Mr. Trump’s comments suggest, once again, that he is ill-informed about nuclear weapons and has a poor understanding of the unique dangers of nuclear weapons.
The history of the Cold War shows us that no one comes out on “top of the pack” of an arms race and nuclear brinksmanship. President Trump needs to work with Russia's President Putin to build down, not build up their excessive nuclear arsenals and stop stirring up nuclear tensions.
In reality, New START has advanced U.S. and global interests by lowering and capping the two nation’s excessive strategic deployed nuclear arsenals, both of which remained poised on "launch-under-attack" alert status, meaning that thousands of nuclear weapons could be launched by the U.S. and Russian leaders within minutes of a presidential order.
Discarding New START would irresponsibly free Russia of any limits on its strategic nuclear arsenal and would terminate the inspections that provide the United States with significant additional transparency about Russian strategic nuclear forces.
A wide-range of U.S. national security leaders from, including Mr. Trump’s own Secretary of State Rex Tillerson, support New START.
With up to 1,550 deployed strategic nuclear weapons allowed under New START and no limits on the tactical nuclear weapons possessed by each side, Russia and the United States have far more weapons than is necessary to deter nuclear attack by the other or by any other nuclear-armed country.
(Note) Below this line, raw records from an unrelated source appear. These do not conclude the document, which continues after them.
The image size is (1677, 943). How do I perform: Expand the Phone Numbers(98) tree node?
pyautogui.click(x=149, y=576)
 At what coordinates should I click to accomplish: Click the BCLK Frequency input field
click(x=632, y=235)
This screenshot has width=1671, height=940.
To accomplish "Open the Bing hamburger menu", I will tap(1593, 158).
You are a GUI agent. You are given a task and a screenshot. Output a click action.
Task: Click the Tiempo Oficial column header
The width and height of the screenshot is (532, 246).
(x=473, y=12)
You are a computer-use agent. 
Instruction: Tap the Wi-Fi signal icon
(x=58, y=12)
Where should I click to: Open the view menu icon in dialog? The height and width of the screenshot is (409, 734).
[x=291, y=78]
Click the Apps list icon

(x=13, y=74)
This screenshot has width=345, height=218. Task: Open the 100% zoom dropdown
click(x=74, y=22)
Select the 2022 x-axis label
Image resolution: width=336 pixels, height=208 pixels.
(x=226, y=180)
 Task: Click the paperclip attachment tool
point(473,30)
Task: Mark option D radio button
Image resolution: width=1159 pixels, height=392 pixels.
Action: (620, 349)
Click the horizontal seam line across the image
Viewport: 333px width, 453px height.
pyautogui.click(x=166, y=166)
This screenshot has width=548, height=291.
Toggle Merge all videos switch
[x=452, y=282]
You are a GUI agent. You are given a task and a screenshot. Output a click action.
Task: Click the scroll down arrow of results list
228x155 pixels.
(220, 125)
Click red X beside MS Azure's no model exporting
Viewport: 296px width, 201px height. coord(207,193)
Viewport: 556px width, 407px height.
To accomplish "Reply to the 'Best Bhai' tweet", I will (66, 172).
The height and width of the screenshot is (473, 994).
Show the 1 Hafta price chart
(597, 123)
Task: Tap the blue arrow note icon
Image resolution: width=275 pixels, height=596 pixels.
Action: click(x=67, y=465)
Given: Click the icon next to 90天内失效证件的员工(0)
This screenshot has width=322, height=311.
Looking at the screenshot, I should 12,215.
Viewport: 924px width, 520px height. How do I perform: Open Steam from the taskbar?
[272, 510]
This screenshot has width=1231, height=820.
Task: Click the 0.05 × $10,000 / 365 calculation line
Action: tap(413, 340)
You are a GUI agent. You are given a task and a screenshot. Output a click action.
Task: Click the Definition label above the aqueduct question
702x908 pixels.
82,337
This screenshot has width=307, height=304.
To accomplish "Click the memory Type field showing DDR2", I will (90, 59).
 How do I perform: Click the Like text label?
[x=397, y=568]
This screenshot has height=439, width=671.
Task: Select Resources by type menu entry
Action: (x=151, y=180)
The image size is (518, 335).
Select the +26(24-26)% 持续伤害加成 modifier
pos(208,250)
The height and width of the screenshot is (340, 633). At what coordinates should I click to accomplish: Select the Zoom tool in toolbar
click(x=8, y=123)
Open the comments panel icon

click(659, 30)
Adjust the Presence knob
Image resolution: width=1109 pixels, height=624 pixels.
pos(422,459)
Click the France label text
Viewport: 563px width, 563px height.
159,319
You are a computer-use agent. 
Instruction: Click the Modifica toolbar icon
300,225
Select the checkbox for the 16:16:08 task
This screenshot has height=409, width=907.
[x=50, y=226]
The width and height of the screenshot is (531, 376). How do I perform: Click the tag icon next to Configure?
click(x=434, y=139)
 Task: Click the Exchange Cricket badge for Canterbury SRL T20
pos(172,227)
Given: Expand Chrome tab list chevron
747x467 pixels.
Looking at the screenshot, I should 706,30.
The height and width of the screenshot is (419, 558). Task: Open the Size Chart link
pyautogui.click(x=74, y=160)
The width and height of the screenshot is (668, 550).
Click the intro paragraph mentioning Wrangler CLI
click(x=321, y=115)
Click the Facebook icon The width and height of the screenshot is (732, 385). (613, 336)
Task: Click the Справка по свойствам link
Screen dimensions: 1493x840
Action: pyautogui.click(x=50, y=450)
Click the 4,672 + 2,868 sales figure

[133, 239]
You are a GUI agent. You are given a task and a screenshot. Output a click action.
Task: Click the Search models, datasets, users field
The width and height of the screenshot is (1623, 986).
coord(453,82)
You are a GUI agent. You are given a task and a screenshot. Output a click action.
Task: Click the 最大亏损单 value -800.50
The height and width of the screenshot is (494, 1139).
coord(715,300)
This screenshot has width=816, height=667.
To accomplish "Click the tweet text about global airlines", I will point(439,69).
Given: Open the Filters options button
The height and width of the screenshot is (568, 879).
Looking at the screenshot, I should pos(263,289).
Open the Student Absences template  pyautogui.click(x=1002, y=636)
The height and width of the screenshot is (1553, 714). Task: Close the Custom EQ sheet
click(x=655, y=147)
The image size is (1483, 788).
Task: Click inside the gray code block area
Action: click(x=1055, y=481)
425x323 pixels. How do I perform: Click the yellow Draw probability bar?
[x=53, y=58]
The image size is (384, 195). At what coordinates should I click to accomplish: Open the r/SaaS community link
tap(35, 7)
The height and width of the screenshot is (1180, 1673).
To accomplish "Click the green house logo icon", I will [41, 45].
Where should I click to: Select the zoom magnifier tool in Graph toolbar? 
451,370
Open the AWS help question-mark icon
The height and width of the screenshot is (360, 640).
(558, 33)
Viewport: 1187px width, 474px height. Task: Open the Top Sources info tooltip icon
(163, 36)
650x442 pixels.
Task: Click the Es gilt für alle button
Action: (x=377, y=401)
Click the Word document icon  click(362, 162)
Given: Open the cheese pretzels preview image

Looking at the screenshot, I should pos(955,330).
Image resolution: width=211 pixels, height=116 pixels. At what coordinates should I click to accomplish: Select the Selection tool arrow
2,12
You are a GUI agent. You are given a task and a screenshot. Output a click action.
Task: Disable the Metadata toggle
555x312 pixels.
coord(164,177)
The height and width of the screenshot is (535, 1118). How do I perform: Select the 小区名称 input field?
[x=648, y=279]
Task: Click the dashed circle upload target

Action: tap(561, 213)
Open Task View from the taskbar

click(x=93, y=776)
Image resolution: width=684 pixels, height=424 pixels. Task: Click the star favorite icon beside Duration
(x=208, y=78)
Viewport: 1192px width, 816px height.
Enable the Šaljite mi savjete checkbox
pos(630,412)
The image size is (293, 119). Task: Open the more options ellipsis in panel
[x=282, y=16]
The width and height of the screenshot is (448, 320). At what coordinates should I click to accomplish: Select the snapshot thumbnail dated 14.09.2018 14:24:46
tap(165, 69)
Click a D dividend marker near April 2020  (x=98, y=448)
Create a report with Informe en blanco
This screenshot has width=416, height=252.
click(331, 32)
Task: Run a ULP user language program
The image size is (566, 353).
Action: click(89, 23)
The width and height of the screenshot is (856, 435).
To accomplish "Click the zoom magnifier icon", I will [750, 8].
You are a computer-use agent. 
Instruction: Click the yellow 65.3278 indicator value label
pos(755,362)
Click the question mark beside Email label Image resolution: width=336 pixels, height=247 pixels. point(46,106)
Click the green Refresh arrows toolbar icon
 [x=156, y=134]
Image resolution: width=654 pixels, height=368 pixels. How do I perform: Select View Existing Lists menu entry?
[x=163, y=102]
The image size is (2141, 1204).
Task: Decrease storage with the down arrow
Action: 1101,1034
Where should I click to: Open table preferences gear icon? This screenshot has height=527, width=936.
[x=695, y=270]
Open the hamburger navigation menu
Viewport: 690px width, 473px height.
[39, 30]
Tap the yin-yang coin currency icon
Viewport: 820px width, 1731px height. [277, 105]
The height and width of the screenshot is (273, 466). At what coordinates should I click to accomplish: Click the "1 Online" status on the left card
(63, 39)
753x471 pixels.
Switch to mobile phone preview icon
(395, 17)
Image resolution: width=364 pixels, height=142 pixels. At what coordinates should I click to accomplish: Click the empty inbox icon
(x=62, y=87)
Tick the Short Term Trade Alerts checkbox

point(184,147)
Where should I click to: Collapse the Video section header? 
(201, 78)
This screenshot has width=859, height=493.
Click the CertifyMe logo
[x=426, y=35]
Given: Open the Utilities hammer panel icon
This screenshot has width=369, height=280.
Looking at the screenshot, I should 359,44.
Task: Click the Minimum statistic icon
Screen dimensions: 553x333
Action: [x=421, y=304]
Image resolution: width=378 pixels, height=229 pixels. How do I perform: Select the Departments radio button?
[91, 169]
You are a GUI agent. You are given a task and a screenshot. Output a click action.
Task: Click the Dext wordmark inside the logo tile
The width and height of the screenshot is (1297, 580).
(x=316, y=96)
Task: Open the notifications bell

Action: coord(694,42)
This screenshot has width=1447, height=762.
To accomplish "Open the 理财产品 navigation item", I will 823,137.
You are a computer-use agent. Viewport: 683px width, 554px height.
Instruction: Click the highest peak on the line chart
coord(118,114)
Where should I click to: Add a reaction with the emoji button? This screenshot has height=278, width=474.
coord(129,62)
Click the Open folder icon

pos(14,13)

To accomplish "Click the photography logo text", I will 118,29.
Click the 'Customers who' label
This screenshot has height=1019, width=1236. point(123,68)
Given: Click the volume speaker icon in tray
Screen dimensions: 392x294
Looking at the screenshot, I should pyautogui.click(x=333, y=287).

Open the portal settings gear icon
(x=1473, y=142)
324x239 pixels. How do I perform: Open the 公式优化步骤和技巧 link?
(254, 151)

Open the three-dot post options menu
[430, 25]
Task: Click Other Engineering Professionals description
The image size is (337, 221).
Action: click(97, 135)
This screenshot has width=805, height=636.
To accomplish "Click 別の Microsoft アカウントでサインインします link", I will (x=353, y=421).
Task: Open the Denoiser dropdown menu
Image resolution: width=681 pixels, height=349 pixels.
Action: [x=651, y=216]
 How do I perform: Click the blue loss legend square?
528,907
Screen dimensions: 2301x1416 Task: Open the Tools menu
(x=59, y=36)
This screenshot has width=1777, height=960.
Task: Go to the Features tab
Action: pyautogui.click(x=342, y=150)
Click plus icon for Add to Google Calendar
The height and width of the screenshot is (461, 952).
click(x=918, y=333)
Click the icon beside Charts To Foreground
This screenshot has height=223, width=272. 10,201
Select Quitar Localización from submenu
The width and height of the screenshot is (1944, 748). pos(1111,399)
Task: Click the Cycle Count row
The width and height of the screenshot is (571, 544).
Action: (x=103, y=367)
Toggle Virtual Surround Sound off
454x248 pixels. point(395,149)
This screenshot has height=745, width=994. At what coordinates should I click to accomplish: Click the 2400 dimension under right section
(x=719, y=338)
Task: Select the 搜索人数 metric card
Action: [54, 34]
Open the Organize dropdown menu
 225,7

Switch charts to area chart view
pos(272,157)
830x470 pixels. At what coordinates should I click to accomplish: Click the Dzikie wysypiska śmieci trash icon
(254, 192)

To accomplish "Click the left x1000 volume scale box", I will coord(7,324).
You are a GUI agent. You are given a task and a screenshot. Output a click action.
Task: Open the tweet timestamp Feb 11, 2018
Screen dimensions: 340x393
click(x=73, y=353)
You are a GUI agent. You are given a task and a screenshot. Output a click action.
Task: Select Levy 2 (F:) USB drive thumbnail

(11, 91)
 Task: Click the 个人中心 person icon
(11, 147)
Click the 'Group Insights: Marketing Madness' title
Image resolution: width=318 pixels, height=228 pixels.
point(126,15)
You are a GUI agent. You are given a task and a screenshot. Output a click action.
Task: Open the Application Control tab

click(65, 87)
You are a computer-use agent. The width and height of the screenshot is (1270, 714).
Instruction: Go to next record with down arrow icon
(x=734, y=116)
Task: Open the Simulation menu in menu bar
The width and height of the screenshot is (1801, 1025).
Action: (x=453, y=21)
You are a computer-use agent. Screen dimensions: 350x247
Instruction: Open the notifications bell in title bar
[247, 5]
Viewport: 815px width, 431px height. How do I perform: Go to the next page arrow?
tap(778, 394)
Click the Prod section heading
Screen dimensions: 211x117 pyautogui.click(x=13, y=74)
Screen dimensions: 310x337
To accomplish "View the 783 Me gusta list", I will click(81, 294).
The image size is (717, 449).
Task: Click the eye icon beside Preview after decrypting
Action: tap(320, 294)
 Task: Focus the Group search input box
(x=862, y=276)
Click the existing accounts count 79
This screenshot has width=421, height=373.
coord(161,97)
Neither the United States nor Russia comes out of the treaty “ahead” or “behind.”
Currently, Russia deploys 1,796 strategic warheads, the United States 1,367, but the United States deploys 681 strategic delivery vehicles (ICBMs, SLBMs, and strategic bombers) to Russia’s 508, giving the United States a substantially greater warhead upload potential.
Both countries will be required to meet the New START limits by February 2018. The agreement expires in 2021 but the two leaders could extend the treaty for another five years and take parallel, reciprocal steps to achieve further nuclear reductions.
In 2013, President Barack Obama, with input from the Joint Chiefs of Staff and other elements of the national security establishment, determined that the United States can reduce its nuclear force by another one-third below New START levels and still meet U.S. deterrence requirements.
Further nuclear reductions would reduce the price—estimated at $400 billion over 10 years by the Congressional Budget Office—to replace the U.S. arsenal at current levels. Expanding the U.S. arsenal with new or additional nuclear weapons would cost billions more.
The five most recent U.S. presidents, including Barack Obama, George W. Bush, Bill Clinton, George H.W. Bush, and Ronald Reagan, all negotiated agreements with Russia to reduce their nuclear stockpiles.
In his final news conference as president, Barack Obama noted that if incoming President Donald Trump can restart the stalled U.S.-Russian dialogue on further nuclear risk reduction measures in a serious way, “… there remains a lot of room for both countries to reduce our nuclear stockpiles.”
Mr. Trump must get smart and avoid reckless statements or actions that upend decades of successful efforts to reduce bloated nuclear arsenals and renew dangerous U.S. and Russian nuclear competition.